TASK PROMPT ▸ Please render the lines from the very first one through the line containing "click(351, 38)", both included, as a Markdown table with columns Number and Line, numbering each row and skipping blank lines. Leave the pictures out of the table.

------ RECORDS PROVIDED ------

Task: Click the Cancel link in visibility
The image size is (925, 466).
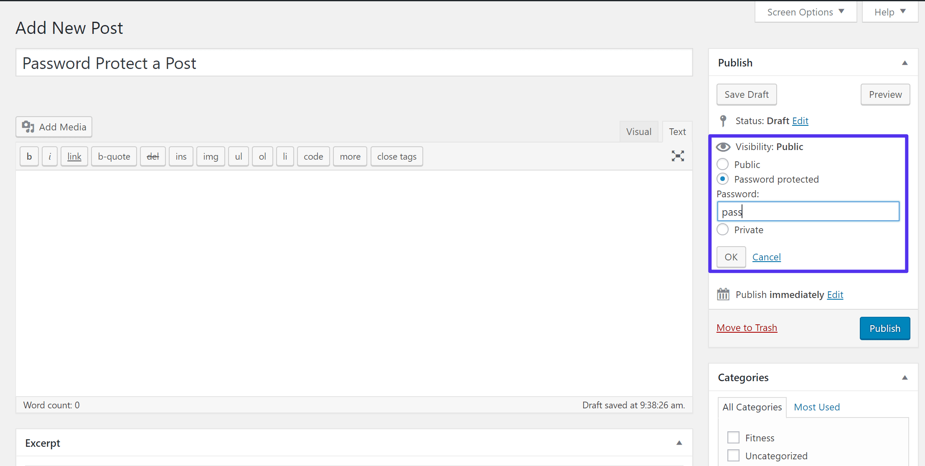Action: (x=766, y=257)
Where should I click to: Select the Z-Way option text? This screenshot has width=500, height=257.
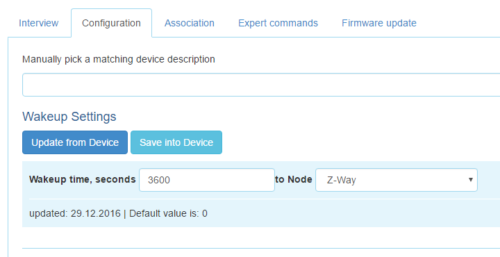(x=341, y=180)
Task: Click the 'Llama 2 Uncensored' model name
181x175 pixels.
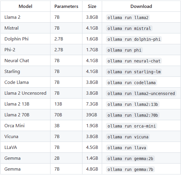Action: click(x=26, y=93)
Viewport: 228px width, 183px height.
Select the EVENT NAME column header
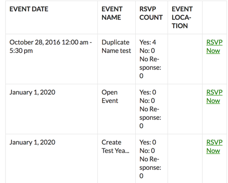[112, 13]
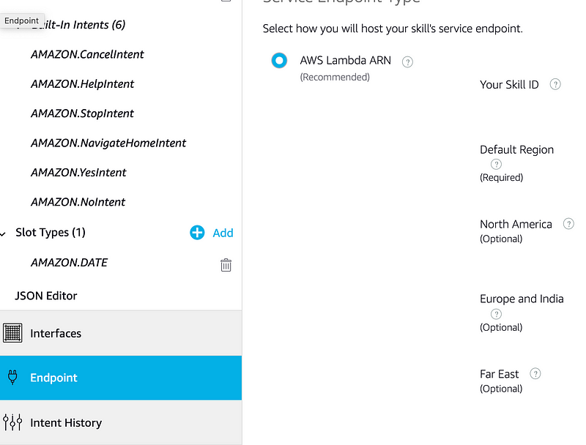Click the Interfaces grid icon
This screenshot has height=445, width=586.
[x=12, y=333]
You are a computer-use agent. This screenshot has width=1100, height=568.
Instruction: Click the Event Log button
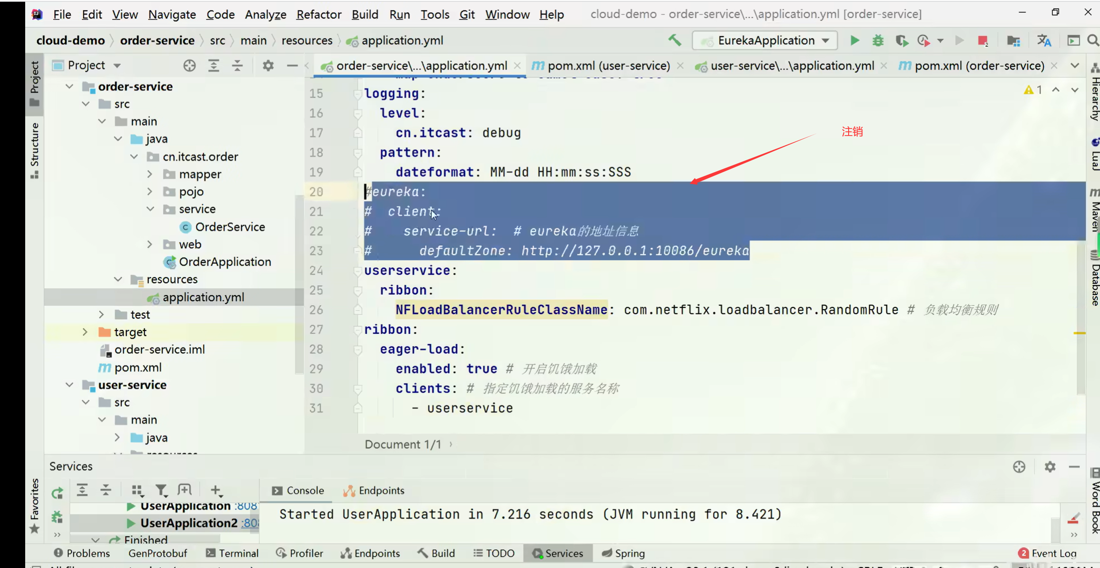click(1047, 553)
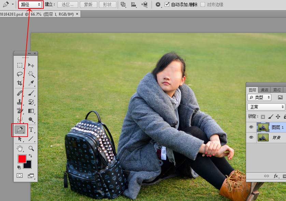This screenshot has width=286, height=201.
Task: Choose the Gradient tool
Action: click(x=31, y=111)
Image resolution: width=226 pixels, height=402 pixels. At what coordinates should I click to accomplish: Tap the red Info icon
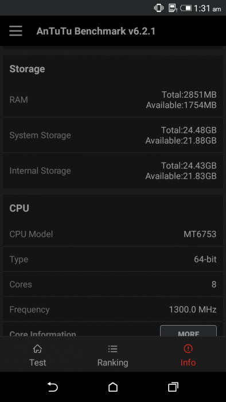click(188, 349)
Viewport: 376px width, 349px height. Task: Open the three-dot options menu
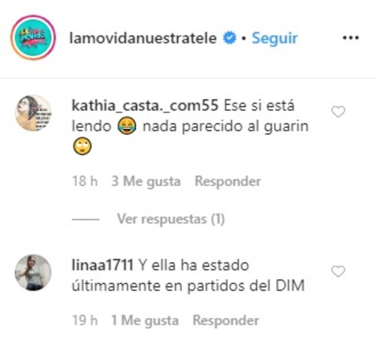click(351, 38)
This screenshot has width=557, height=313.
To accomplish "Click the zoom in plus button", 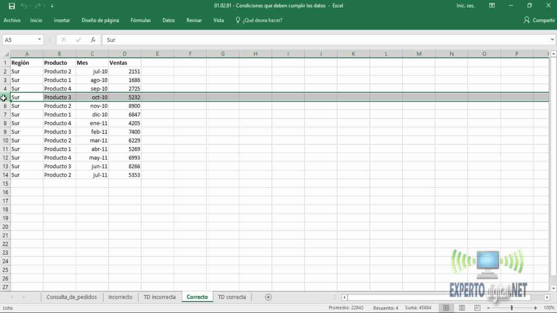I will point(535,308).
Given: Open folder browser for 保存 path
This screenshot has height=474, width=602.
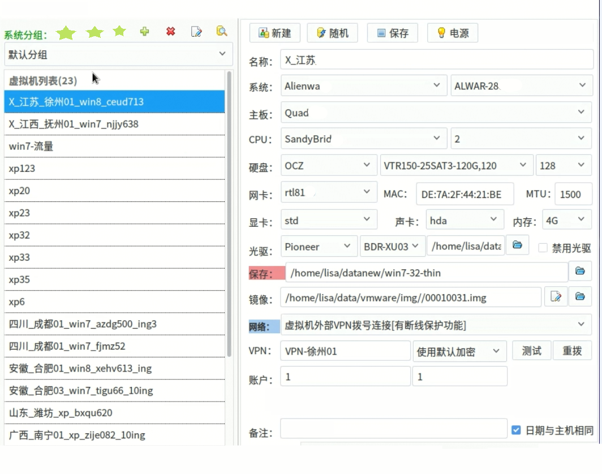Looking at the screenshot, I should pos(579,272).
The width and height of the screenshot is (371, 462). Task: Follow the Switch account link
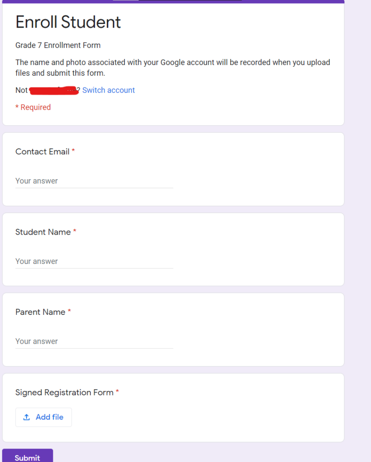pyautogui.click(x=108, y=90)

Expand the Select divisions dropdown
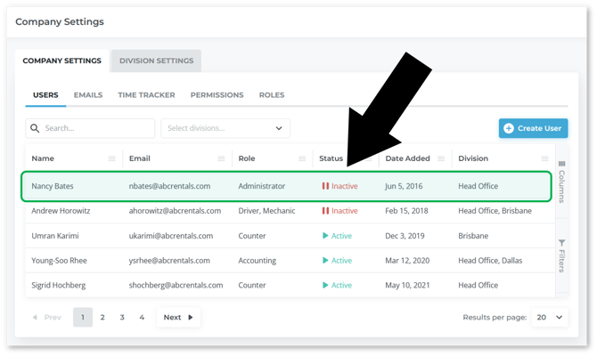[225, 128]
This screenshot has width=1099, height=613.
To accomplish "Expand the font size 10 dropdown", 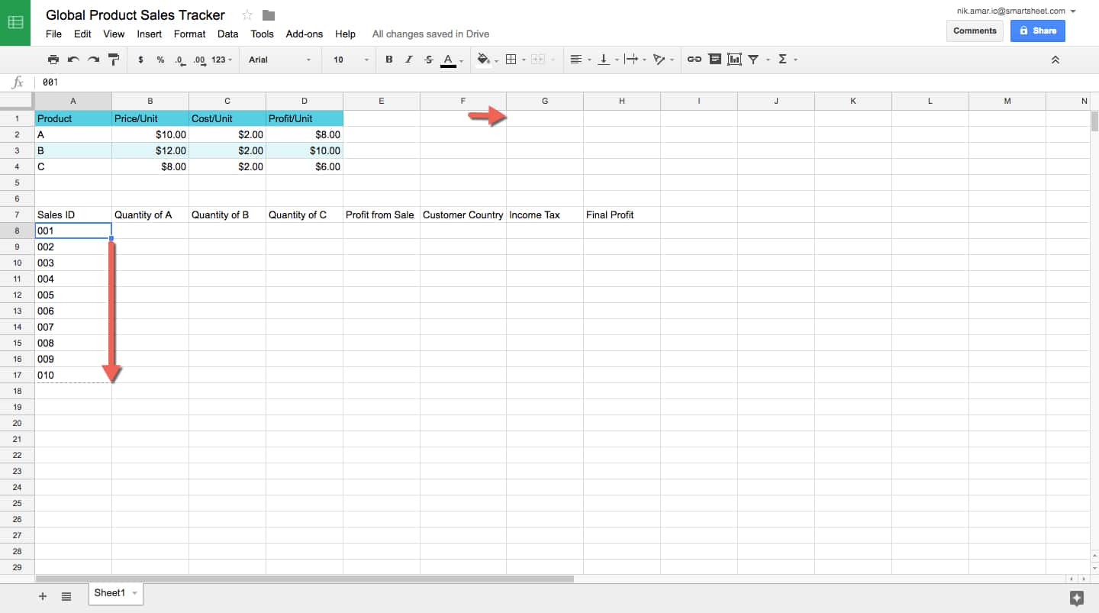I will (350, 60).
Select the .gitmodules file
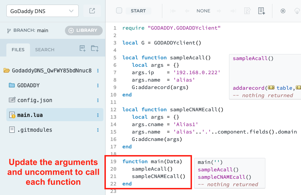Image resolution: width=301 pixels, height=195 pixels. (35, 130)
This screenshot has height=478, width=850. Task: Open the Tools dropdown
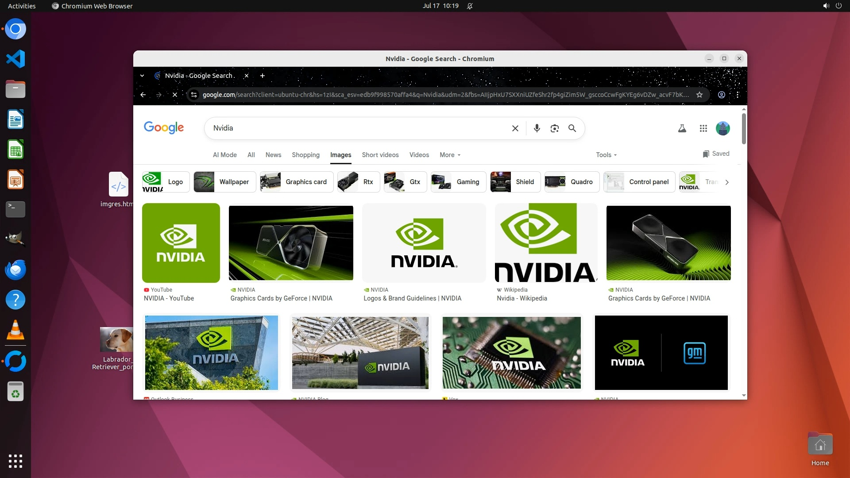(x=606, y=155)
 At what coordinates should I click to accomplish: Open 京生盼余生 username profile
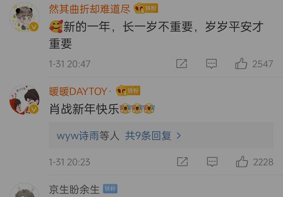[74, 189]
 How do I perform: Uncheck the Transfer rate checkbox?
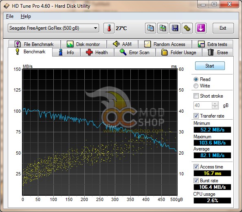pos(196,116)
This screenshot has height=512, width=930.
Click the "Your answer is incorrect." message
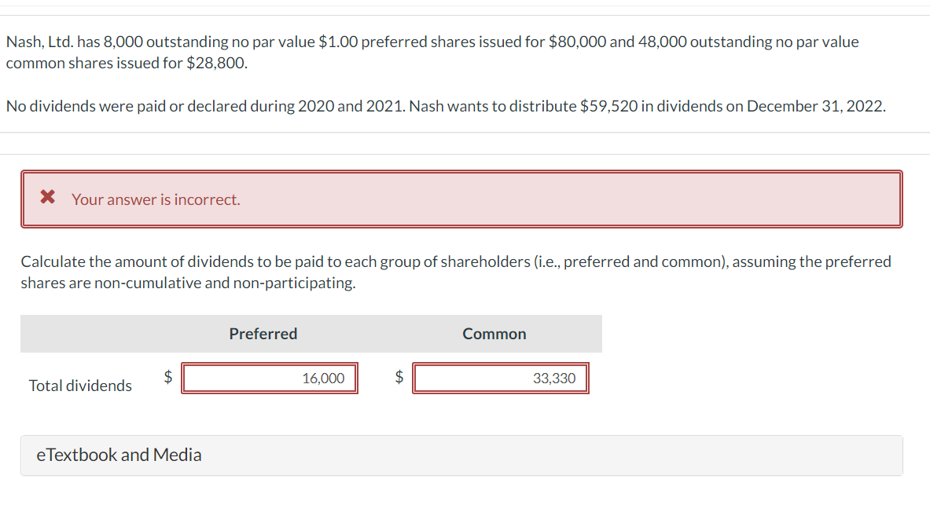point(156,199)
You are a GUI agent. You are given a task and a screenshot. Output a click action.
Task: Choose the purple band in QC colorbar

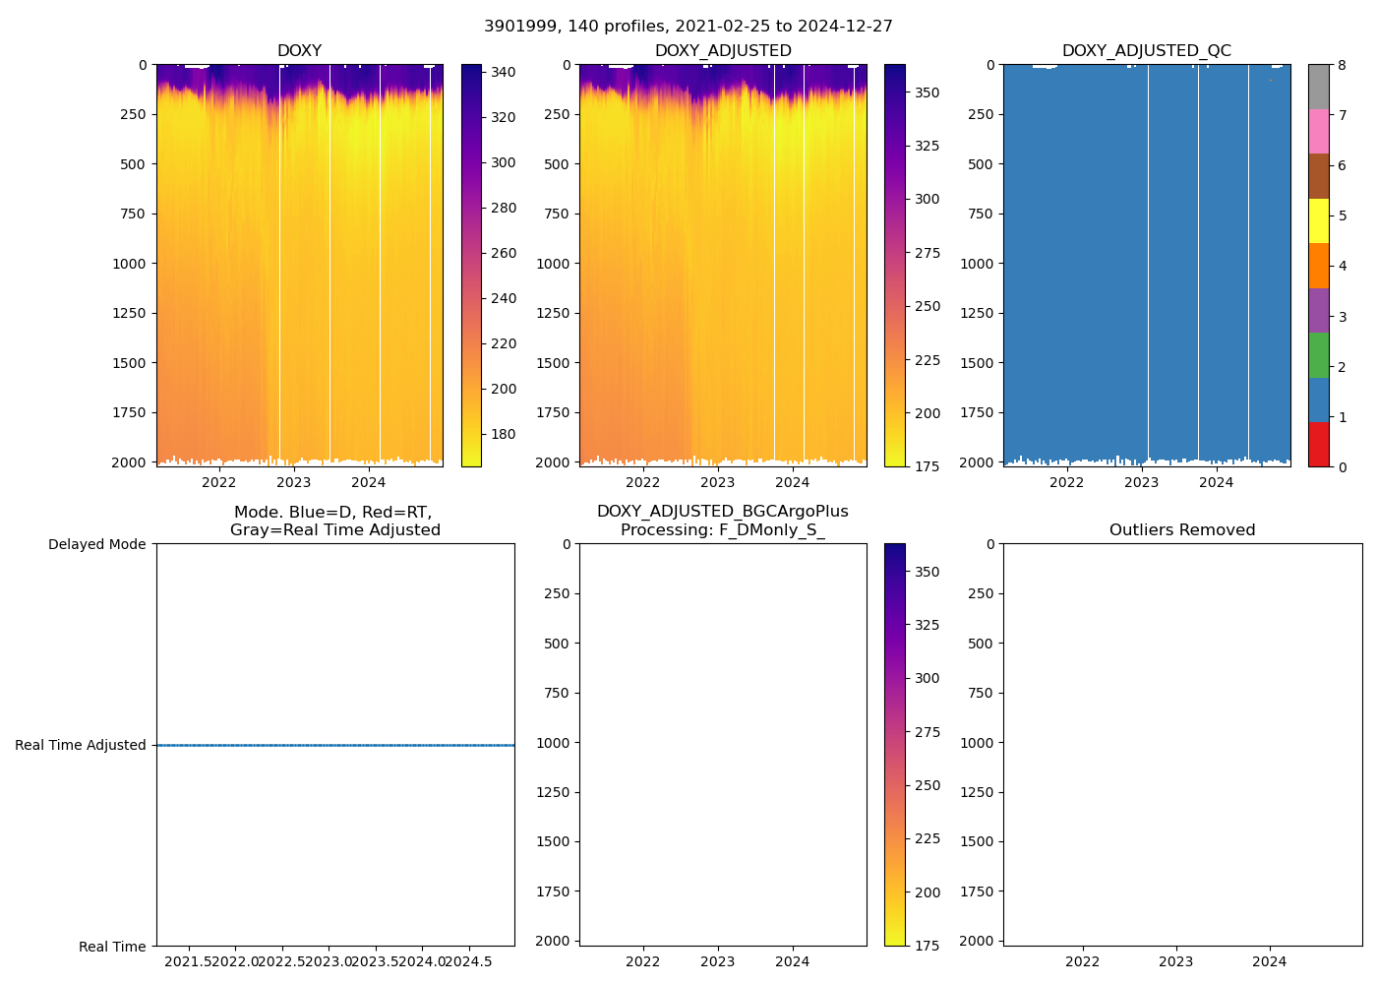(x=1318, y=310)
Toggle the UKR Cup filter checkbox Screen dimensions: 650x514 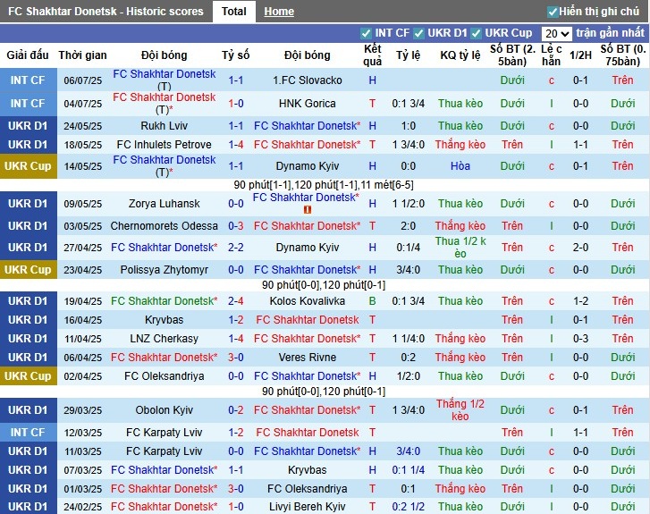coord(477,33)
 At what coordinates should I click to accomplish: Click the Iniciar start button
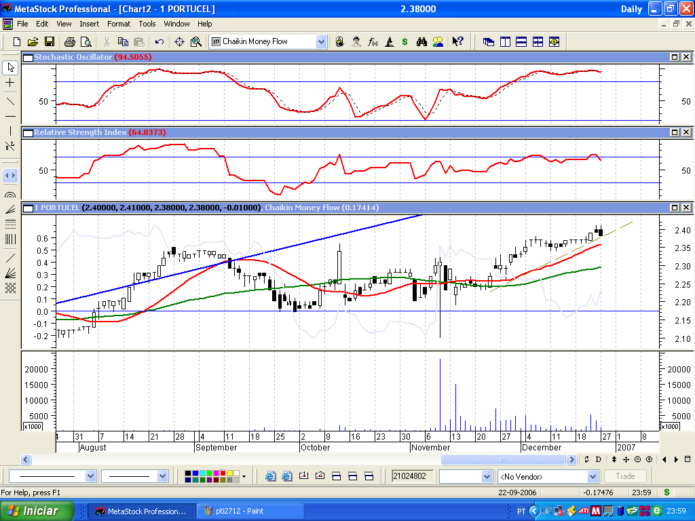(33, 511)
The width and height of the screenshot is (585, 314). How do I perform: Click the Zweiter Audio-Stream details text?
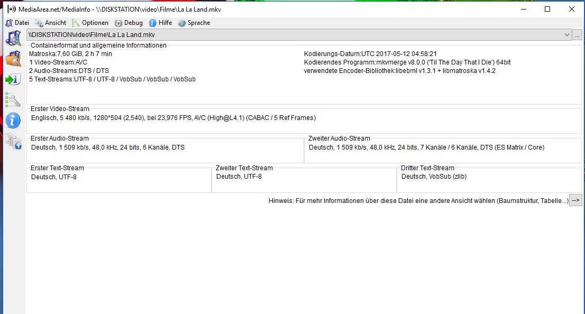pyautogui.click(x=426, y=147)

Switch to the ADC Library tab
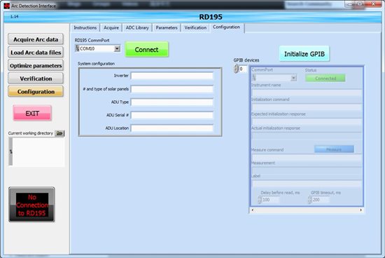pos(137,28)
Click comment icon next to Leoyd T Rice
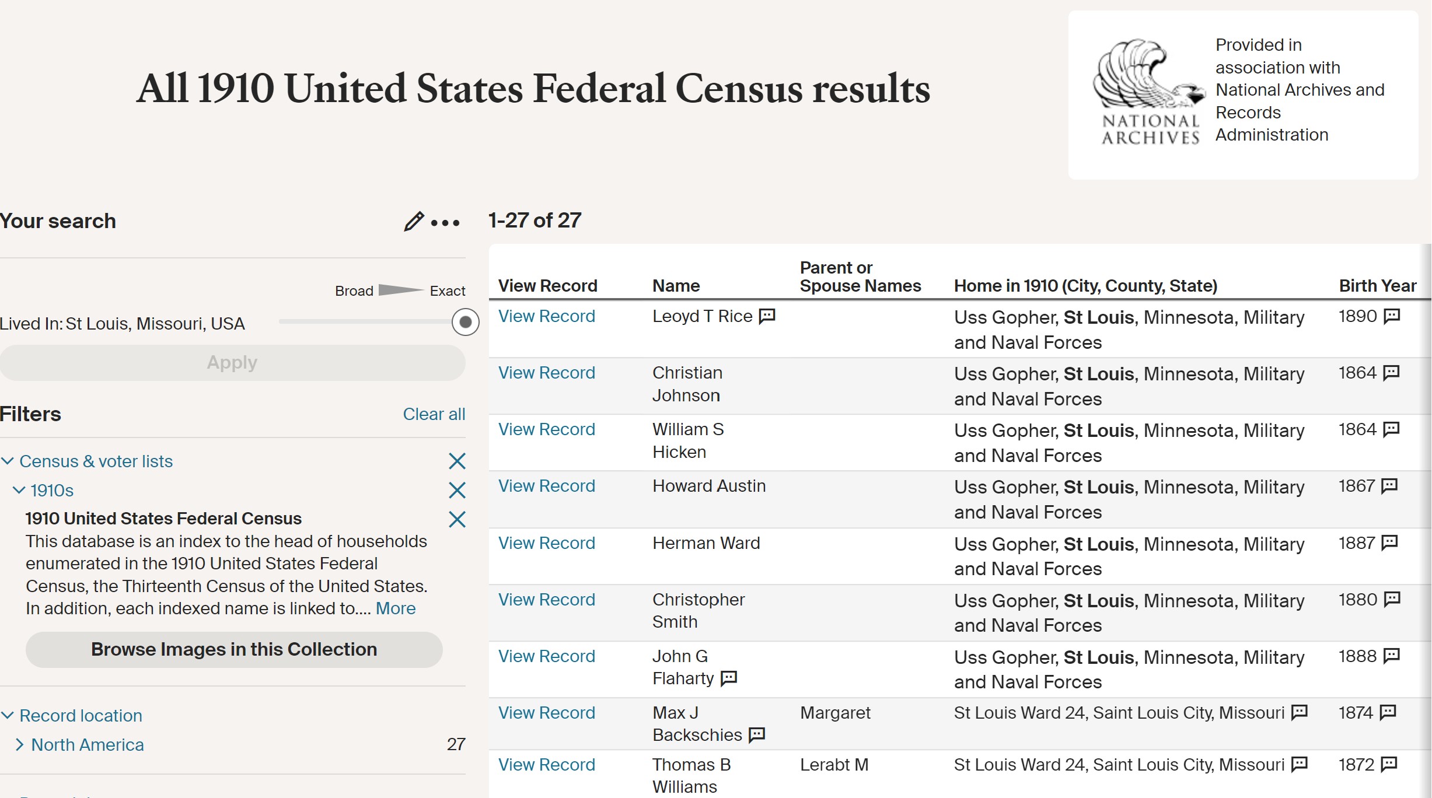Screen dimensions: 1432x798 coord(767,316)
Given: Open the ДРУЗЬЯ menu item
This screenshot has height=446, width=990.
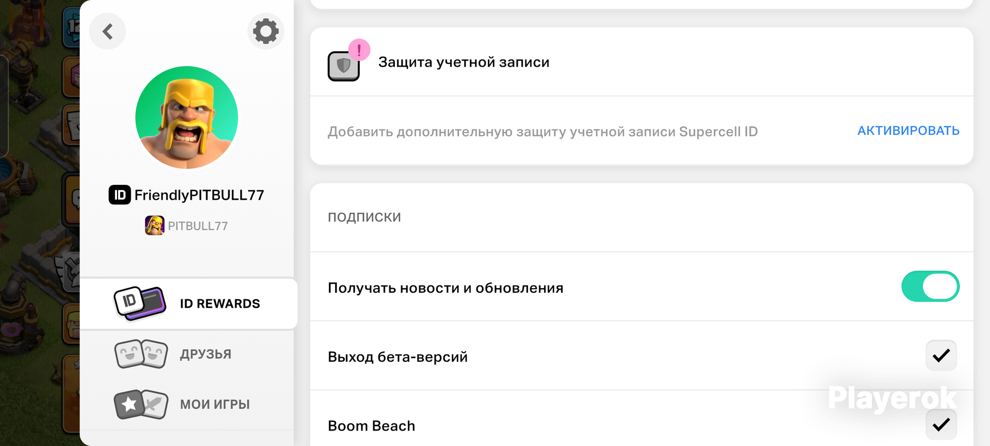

------

TASK RESULT ▸
| Number | Line |
|---|---|
| 1 | Task: Click the Cancel link in visibility |
| 2 | The image size is (925, 466). |
| 3 | Action: (x=766, y=257) |
| 4 | Where should I click to: Select the Z-Way option text? This screenshot has width=500, height=257. |
| 5 | (x=341, y=180) |
| 6 | Task: Click the 'Llama 2 Uncensored' model name |
| 7 | 181x175 pixels. |
| 8 | Action: click(x=26, y=93) |
| 9 | Viewport: 228px width, 183px height. |
| 10 | Select the EVENT NAME column header |
| 11 | [112, 13] |
| 12 | Click the Interfaces grid icon |
| 13 | This screenshot has height=445, width=586. |
| 14 | [x=12, y=333] |
| 15 | You are a computer-use agent. This screenshot has width=1100, height=568. |
| 16 | Instruction: Click the Event Log button |
| 17 | click(1047, 553) |
| 18 | This screenshot has width=286, height=201. |
| 19 | Task: Choose the Gradient tool |
| 20 | Action: click(x=31, y=111) |
| 21 | Image resolution: width=226 pixels, height=402 pixels. At what coordinates should I click to accomplish: Tap the red Info icon |
| 22 | click(188, 349) |
| 23 | Viewport: 376px width, 349px height. Task: Open the three-dot options menu |
| 24 | click(351, 38) |